**Big Data Analysis on NYC Taxi Trips Using PySpark**



This project explores large-scale analysis of NYC Yellow Taxi trip data using PySpark to demonstrate scalability and performance on real-world datasets. We performed data cleaning, aggregation, and exploratory analysis to uncover patterns in fare amounts, passenger trends, and trip distances. The project showcases how big data tools efficiently handle millions of records and derive actionable insights.


**Step 1 : Mount drive**

In [None]:
from google.colab import drive
drive.mount('/content/drive')

Mounted at /content/drive


**Step 2 : Environment Setup**

In [None]:
#import libraries
from pyspark.sql import SparkSession
from pyspark.sql.functions import col, count, avg, desc, when

In [None]:
#initialize spark
spark = SparkSession.builder.appName("Big Data Analysis - NYC Taxi Trips").getOrCreate()

**Step 3 : Load Dataset**

In [None]:
#file path
file_path = "/content/drive/MyDrive/Big Data/yellow_tripdata_2015-01.csv"

#load the CSV file
df = spark.read.csv(file_path, header=True, inferSchema=True)

#inspect the schema and a sample data
df.printSchema()
df.show()

root
 |-- VendorID: integer (nullable = true)
 |-- tpep_pickup_datetime: timestamp (nullable = true)
 |-- tpep_dropoff_datetime: timestamp (nullable = true)
 |-- passenger_count: integer (nullable = true)
 |-- trip_distance: double (nullable = true)
 |-- pickup_longitude: double (nullable = true)
 |-- pickup_latitude: double (nullable = true)
 |-- RateCodeID: integer (nullable = true)
 |-- store_and_fwd_flag: string (nullable = true)
 |-- dropoff_longitude: double (nullable = true)
 |-- dropoff_latitude: double (nullable = true)
 |-- payment_type: integer (nullable = true)
 |-- fare_amount: double (nullable = true)
 |-- extra: double (nullable = true)
 |-- mta_tax: double (nullable = true)
 |-- tip_amount: double (nullable = true)
 |-- tolls_amount: double (nullable = true)
 |-- improvement_surcharge: double (nullable = true)
 |-- total_amount: double (nullable = true)

+--------+--------------------+---------------------+---------------+-------------+------------------+---------------

**Step 4 : Data Cleaning**

In [None]:
#check total record count
print("Total record count: ",df.count())

#count non null values per column
df.select([count(col(c)).alias(c) for c in df.columns]).show()

#filter out invalid rows
df_cleaned = df.filter((col("fare_amount")>0) & (col("trip_distance")>0) & (col("passenger_count")>0))

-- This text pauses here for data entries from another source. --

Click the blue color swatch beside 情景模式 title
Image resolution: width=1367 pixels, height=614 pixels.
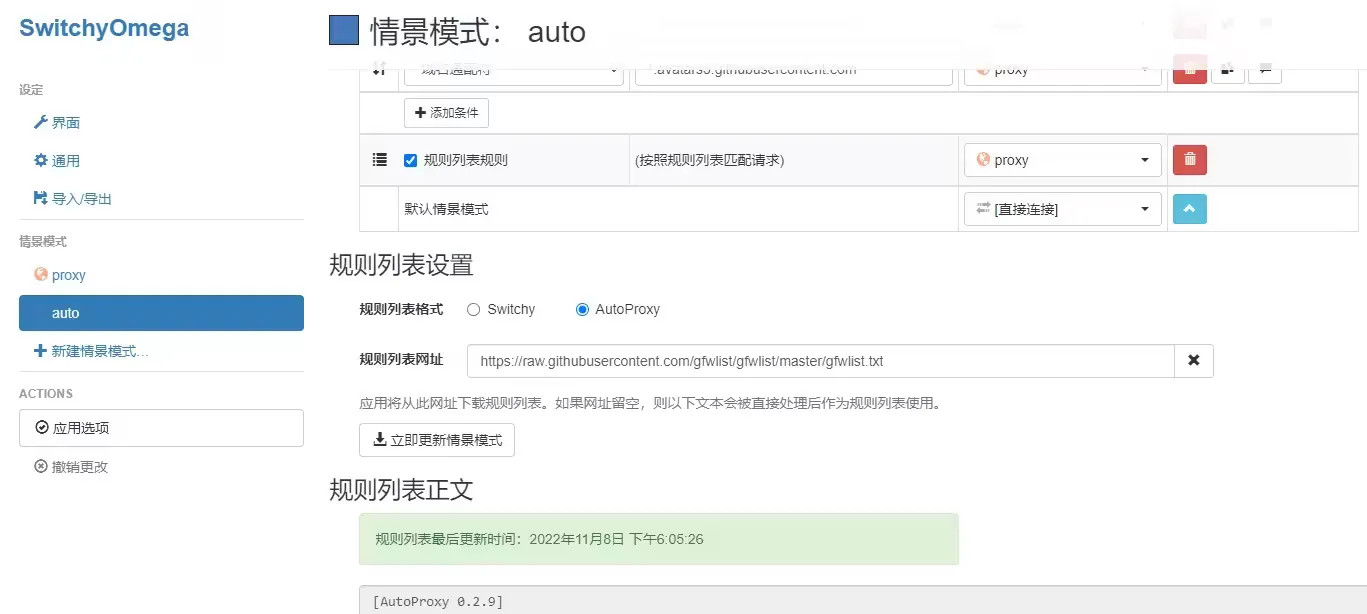pos(343,31)
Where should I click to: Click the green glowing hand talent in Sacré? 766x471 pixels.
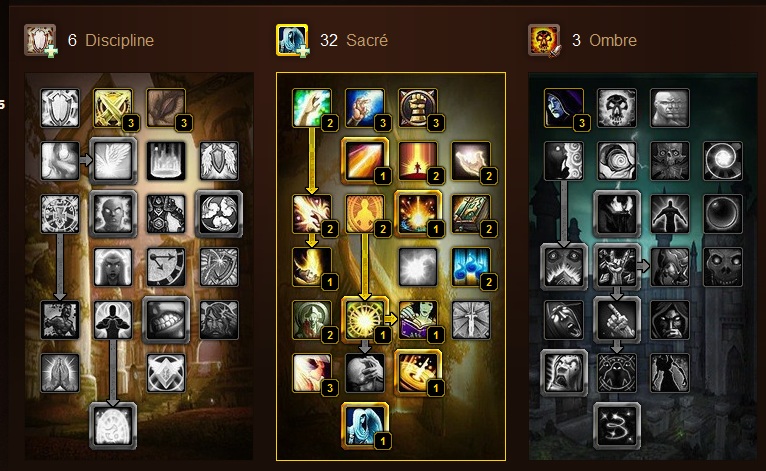(x=312, y=108)
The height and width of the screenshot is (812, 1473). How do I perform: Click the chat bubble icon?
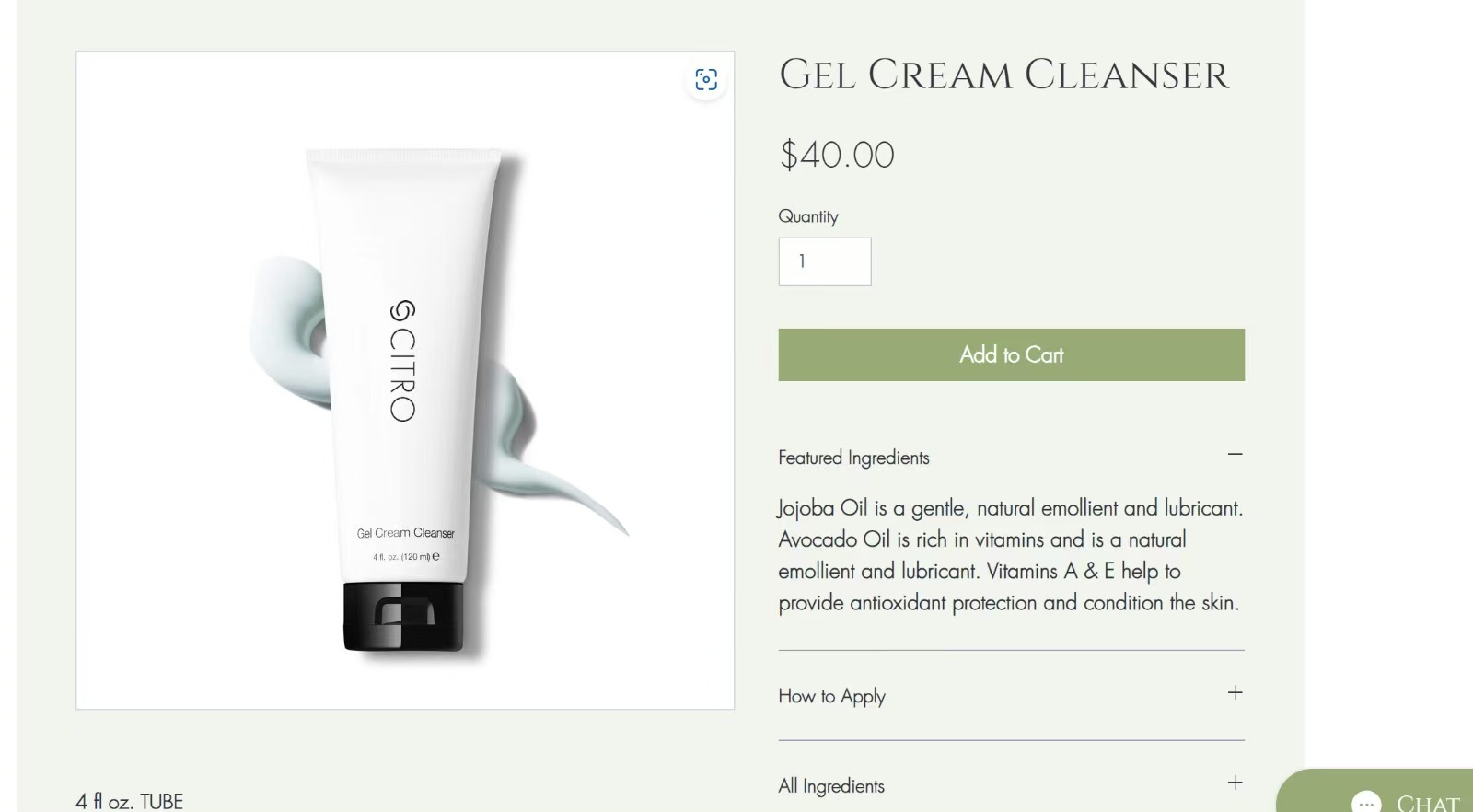(1366, 803)
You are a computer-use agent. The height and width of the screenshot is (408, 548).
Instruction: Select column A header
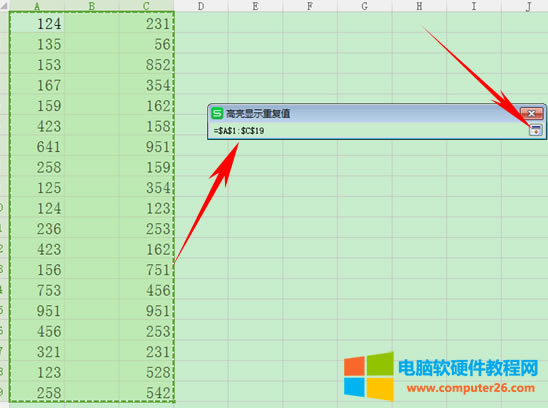[37, 6]

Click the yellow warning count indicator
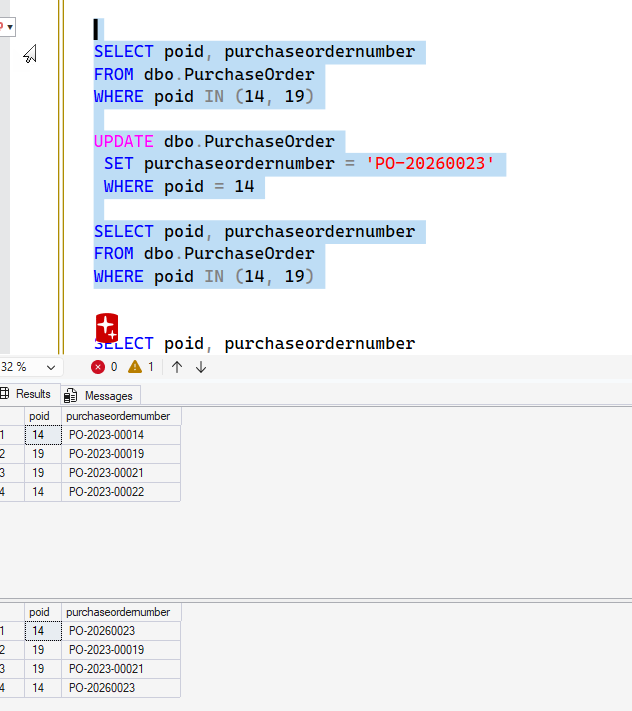tap(135, 367)
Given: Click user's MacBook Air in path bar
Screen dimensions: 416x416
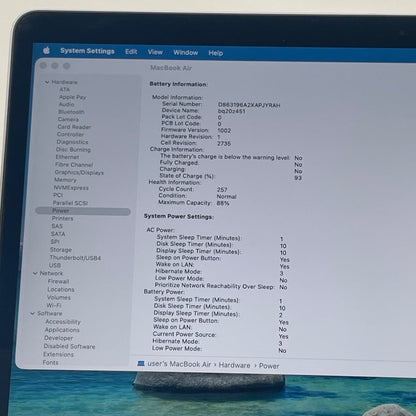Looking at the screenshot, I should click(x=179, y=364).
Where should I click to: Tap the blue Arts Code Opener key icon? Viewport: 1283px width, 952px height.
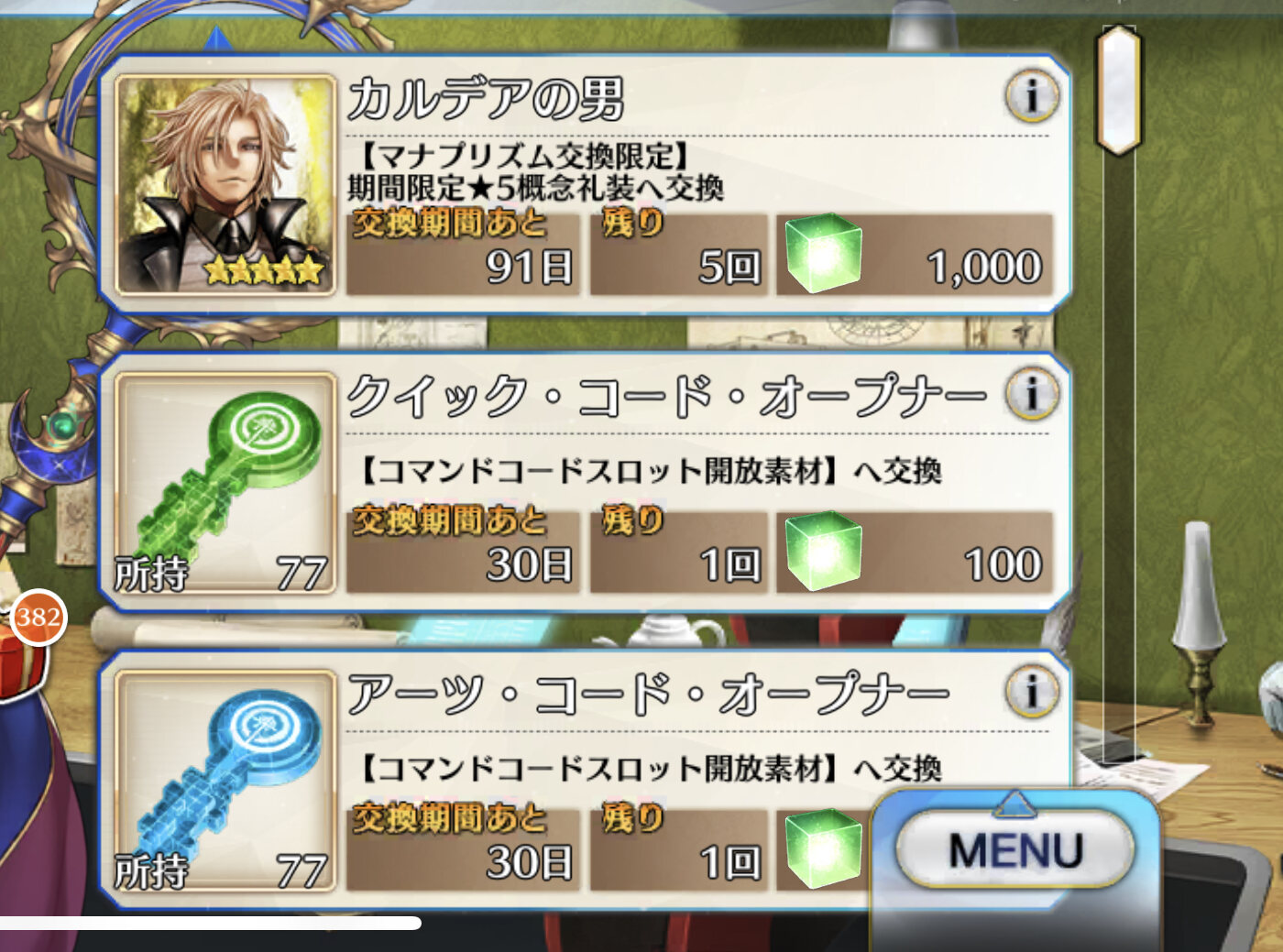coord(225,781)
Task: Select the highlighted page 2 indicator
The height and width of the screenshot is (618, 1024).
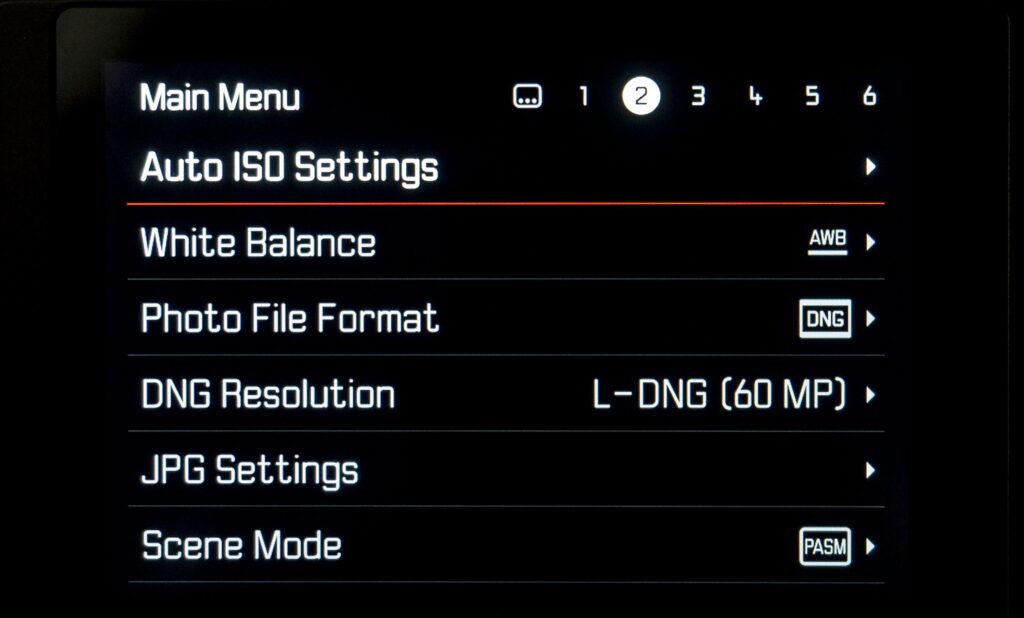Action: [x=641, y=96]
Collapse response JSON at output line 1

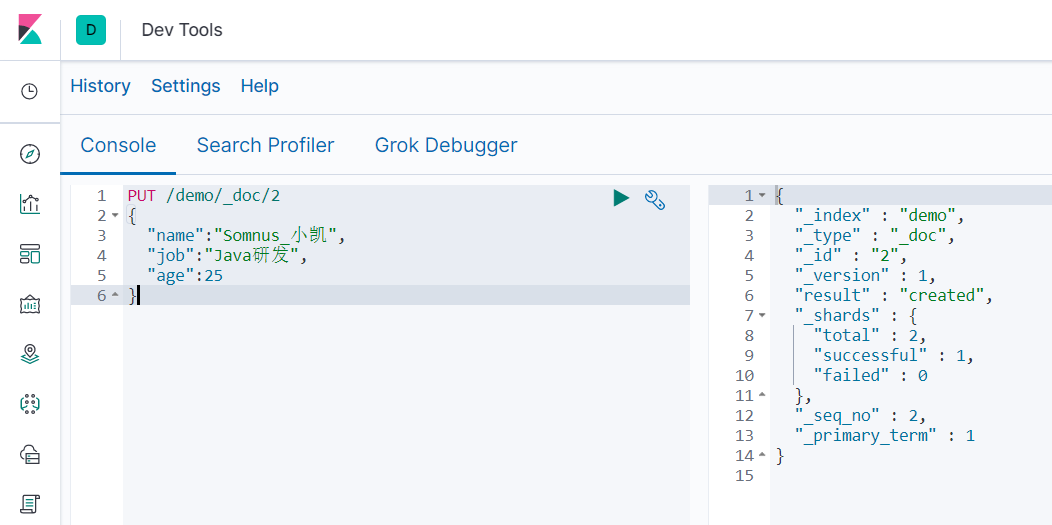pos(762,196)
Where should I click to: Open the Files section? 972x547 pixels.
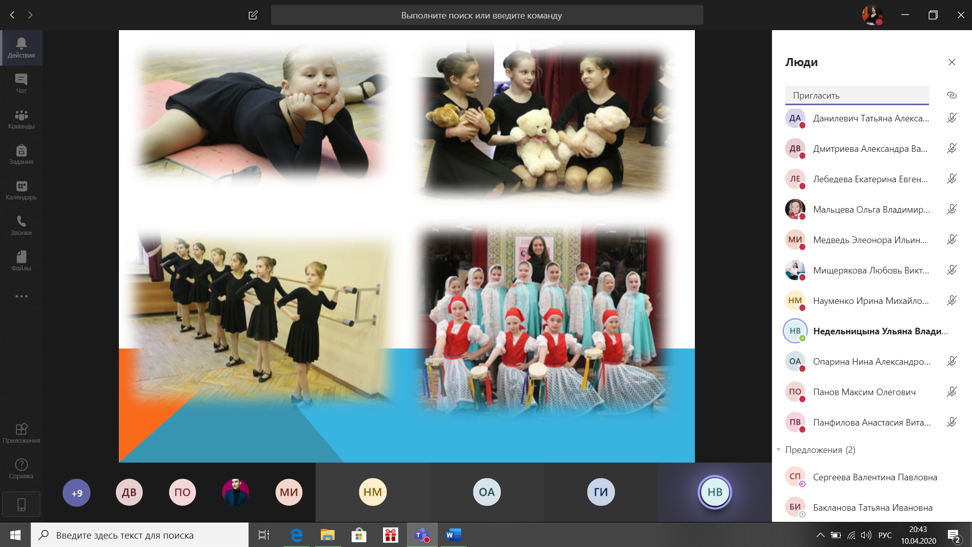pos(21,261)
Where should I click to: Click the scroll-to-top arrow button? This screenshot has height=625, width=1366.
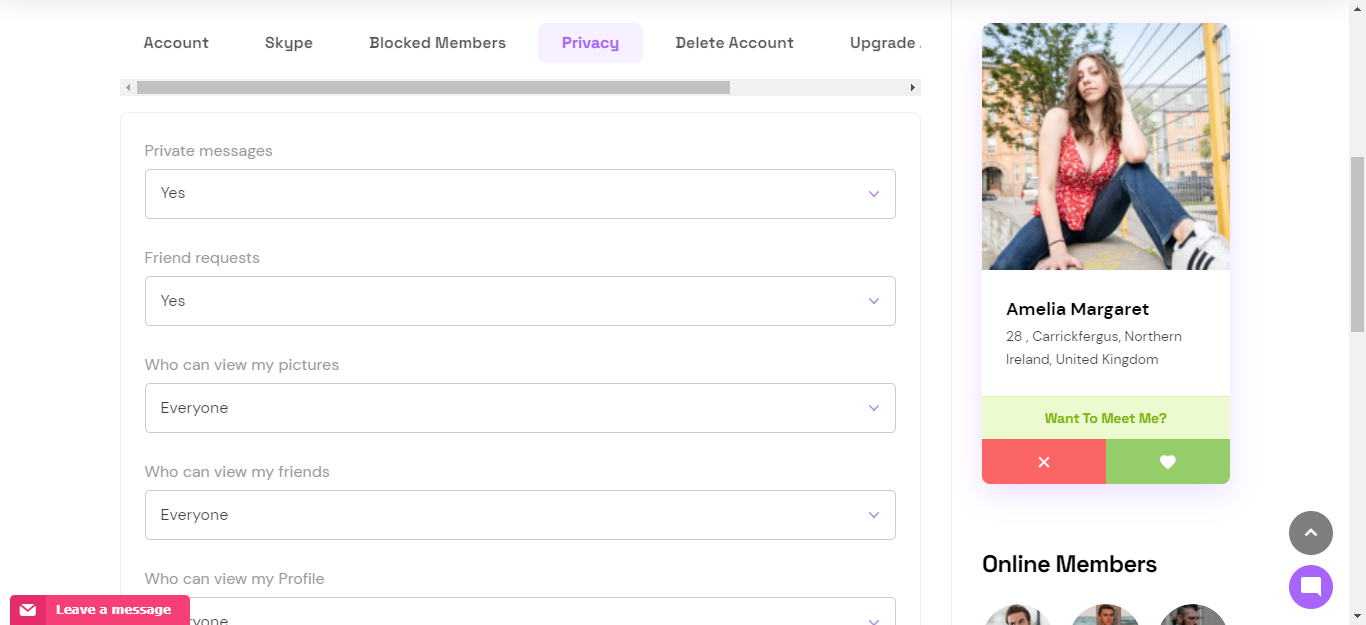coord(1311,533)
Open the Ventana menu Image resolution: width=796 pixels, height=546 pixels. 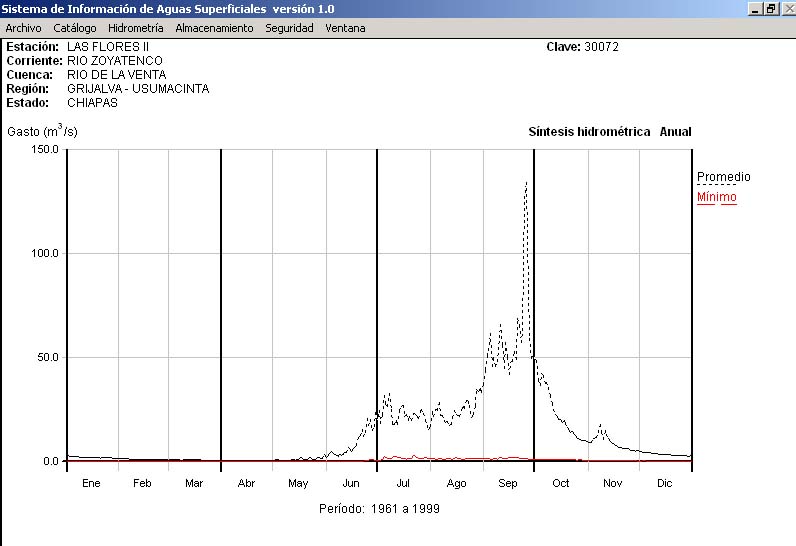click(345, 28)
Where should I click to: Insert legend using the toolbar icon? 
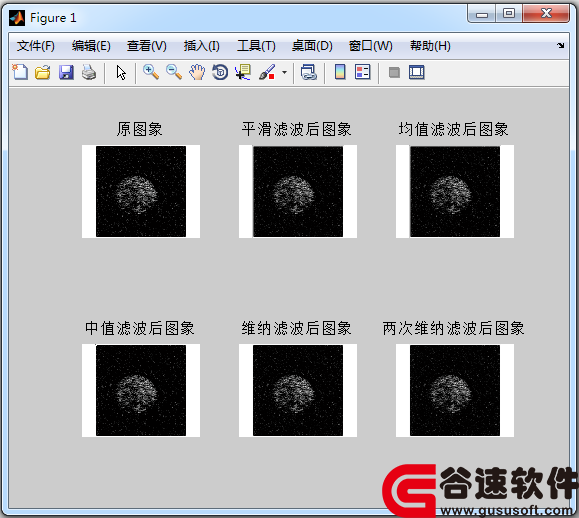click(363, 72)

#record count post cleaning
print("Record after cleaning: ",df_cleaned)

Total record count:  12748986
+--------+--------------------+---------------------+---------------+-------------+----------------+---------------+----------+------------------+-----------------+----------------+------------+-----------+--------+--------+----------+------------+---------------------+------------+
|VendorID|tpep_pickup_datetime|tpep_dropoff_datetime|passenger_count|trip_distance|pickup_longitude|pickup_latitude|RateCodeID|store_and_fwd_flag|dropoff_longitude|dropoff_latitude|payment_type|fare_amount|   extra| mta_tax|tip_amount|tolls_amount|improvement_surcharge|total_amount|
+--------+--------------------+---------------------+---------------+-------------+----------------+---------------+----------+------------------+-----------------+----------------+------------+-----------+--------+--------+----------+------------+---------------------+------------+
|12748986|            12748986|             12748986|       12748986|     12748986|        12748986|       12748986|  

**Step 5 : Exploratory Data Analysis**

**5.1 Top 5 most common passenger count**

In [None]:
from pickle import FALSE
df_cleaned.groupBy("passenger_count").count().orderBy("count", ascending = False).show()

+---------------+-------+
|passenger_count|  count|
+---------------+-------+
|              1|8926120|
|              2|1805631|
|              5| 695437|
|              3| 526031|
|              6| 453123|
|              4| 252052|
|              0|   6176|
|              7|      7|
|              9|      6|
|              8|      3|
+---------------+-------+



**5.2  Average Fare by Trip Distance Bucket**

In [None]:
#create bucket column
df_buckets= df_cleaned.withColumn("distance_bucket",
 when(col("trip_distance")<2,"<2 KM")
.when((col("trip_distance")>=2) & (col("trip_distance")<5),"2-5 km")
.otherwise("> 5 KM"))

#group by bucket and calculate avg fare
df_buckets.groupBy("distance_bucket").agg(avg("fare_amount") \
.alias("avg_fare"))\
.orderBy("distance_bucket")\
.show()

+---------------+------------------+
|distance_bucket|          avg_fare|
+---------------+------------------+
|         2-5 km|13.088639505102561|
|          <2 KM|  6.93148657784056|
|         > 5 KM| 31.27973626017181|
+---------------+------------------+



5.3 Top 5 most expensive trips

In [None]:
df_cleaned.select("trip_distance","fare_amount","mta_tax","tip_amount","tolls_amount","improvement_surcharge","total_amount") \
.orderBy(col("total_amount").desc())\
.show(5)

+-------------+-----------+-------+----------+------------+---------------------+------------+
|trip_distance|fare_amount|mta_tax|tip_amount|tolls_amount|improvement_surcharge|total_amount|
+-------------+-----------+-------+----------+------------+---------------------+------------+
|         5.32|       22.0|    0.5| 3950588.8|         0.0|                  0.3|   3950611.6|
|          1.7|     4008.0|    0.5|       0.0|         0.0|                  0.3|      4009.3|
|          0.4|     3005.5|    0.5|       0.0|         0.0|                  0.3|     3006.35|
|         18.5|       52.0|    0.5|       0.0|     1450.09|                  0.3|     1502.89|
|         10.8|       32.5|    0.5|       0.0|     1000.66|                  0.3|     1034.46|
+-------------+-----------+-------+----------+------------+---------------------+------------+
only showing top 5 rows